Britain’s social care crisis means misery for millions of the most in need:
- 1.4 million older people in Britain are not having basic care needs met.
- Between March 2017 and February 2019, 54,000 people died waiting for a care package. 626,701 people had requests for care refused.
- Between 2009/10 and 2016/7 the number of people receiving publicly-funded care fell by 400,000.
- Almost a quarter of local authorities in England still commission fifteen-minute house visits for elderly people – barely enough time to make a cup of tea.
- Funding for care services by local authorities has fallen by nearly £8bn since 2010.
- In the decade from 2008 to 2018, 929 care homes housing 31,201 residents closed.

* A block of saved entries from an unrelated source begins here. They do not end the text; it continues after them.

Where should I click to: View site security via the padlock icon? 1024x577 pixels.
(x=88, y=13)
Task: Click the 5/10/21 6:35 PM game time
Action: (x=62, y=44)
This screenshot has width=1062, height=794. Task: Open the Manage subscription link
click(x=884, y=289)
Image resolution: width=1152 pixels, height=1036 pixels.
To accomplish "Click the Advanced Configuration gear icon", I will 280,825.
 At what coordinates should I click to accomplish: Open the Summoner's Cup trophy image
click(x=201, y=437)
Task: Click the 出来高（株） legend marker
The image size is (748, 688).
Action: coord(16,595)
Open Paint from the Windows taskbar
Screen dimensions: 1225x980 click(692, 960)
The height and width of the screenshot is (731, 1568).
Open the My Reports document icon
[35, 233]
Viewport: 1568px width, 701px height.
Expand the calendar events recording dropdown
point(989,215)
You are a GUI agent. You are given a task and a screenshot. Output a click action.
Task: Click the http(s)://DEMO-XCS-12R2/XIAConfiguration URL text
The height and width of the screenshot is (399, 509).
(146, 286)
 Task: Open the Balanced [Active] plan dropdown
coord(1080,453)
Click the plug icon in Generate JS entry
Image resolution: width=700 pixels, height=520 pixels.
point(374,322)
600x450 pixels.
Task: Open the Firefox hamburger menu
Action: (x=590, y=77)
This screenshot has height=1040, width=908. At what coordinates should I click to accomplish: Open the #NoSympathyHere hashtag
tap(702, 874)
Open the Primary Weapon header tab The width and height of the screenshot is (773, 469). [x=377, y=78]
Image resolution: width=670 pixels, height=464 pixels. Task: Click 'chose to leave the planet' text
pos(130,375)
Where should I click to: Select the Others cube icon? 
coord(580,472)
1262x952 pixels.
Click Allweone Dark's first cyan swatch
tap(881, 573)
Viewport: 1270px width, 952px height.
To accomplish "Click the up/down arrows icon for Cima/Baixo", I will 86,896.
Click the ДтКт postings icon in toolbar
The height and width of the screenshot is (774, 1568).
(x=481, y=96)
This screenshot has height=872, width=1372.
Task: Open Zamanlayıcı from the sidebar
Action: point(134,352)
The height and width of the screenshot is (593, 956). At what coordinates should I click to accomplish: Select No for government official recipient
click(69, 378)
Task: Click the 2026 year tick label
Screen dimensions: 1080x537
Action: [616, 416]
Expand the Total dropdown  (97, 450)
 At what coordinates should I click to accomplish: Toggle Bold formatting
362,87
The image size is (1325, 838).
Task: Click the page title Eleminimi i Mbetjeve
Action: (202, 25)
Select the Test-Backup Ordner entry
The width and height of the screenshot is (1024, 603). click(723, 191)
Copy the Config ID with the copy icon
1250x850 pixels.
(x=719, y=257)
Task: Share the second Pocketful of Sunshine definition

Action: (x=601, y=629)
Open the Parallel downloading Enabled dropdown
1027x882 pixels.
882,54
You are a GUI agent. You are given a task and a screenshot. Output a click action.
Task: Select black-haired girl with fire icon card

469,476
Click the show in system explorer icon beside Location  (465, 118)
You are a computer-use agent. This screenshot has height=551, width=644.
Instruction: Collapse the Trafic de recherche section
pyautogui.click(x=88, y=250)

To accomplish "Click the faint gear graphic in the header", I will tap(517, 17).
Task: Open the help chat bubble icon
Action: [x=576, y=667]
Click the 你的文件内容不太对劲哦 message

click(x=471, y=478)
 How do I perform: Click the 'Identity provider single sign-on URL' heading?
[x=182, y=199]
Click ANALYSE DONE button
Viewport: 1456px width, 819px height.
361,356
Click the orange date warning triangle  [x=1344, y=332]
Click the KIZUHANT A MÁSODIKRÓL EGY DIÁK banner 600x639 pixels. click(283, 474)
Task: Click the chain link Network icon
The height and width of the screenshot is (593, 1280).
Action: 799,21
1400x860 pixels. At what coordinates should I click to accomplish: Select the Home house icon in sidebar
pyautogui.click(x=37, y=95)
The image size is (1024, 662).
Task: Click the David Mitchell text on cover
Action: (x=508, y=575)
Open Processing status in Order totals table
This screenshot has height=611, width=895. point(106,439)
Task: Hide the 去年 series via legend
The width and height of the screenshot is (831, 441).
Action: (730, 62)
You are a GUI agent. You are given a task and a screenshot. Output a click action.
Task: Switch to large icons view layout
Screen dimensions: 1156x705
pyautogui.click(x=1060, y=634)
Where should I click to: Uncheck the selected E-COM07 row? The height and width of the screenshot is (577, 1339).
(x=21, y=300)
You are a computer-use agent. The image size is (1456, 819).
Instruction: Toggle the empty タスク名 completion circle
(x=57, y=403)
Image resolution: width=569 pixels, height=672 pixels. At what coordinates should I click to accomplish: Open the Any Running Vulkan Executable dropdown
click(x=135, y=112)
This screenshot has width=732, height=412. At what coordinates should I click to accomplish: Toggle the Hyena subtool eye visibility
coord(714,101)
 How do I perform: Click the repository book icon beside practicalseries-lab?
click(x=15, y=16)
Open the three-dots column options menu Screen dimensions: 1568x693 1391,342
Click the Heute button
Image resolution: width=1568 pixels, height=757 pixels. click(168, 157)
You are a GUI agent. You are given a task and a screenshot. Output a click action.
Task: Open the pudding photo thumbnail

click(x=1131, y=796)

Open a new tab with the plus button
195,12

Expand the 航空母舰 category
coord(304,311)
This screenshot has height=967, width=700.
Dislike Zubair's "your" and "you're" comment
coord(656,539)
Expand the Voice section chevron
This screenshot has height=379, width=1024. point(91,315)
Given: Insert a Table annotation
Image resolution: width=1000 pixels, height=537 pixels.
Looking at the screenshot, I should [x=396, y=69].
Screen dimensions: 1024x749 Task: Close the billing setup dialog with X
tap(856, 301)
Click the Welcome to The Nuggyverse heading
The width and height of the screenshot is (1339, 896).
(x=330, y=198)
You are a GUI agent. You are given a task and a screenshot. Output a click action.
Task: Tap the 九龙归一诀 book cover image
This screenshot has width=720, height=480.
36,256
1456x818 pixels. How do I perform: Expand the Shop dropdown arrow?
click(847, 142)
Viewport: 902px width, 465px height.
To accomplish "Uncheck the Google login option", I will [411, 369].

Meanwhile, private care companies, or their financial backers, are making a killing. The private market in care homes for older people – which supplies 83% of care home beds – has been priced at £16.9bn, and is growing by 3% annually. Finance-capital-owned providers price a 12% profit margin into their calculation of ‘costs’, and are attracted to care because of the funding streams that are received – mostly from local authority fees, but also, increasingly as local authorities’ spending on social care declines, from wealthier clients who can afford to pay. These streams are used to pay debts to the financier owners which allow the companies to post ‘losses’ while paying out millions in shareholder dividends and consultancy fees.
To meet this crisis, the Labour Party Manifesto proposes a National Care Service, which, if implemented, could have a positive impact in both residential (ie care homes) and domiciliary care (delivered at one’s own home) – but only if all aspects of care are taken back into public hands, and this the Manifesto does not promise.
Residential care
Aiming to court the home-owning middle classes threatened with the loss of their homes to pay for a place in a residential care home, Labour promises a £100,000 lifetime cap on care costs. If care home provision remains primarily in private hands, however, any excess over this £100,000 will be paid out of public money to private companies – who, unlike the state, must draw their expected 12% profit.
Domiciliary care
For those who receive care in their own home, Labour promises free personal care (at-home assistance with basic daily tasks) for over-65s. Earlier vague promises to assist local authorities to employ care workers directly do not appear in the Manifesto. Instead, contracts will be awarded to organisations and private companies which pay tax. If care continues to be contracted out in this way, the rising costs – due to an ageing population – of free personal care will be paid out of public money to private companies, with the added ‘costs’ of a tidy profit, and the chaos and instability created by a system where care is only provided where a profit can be turned.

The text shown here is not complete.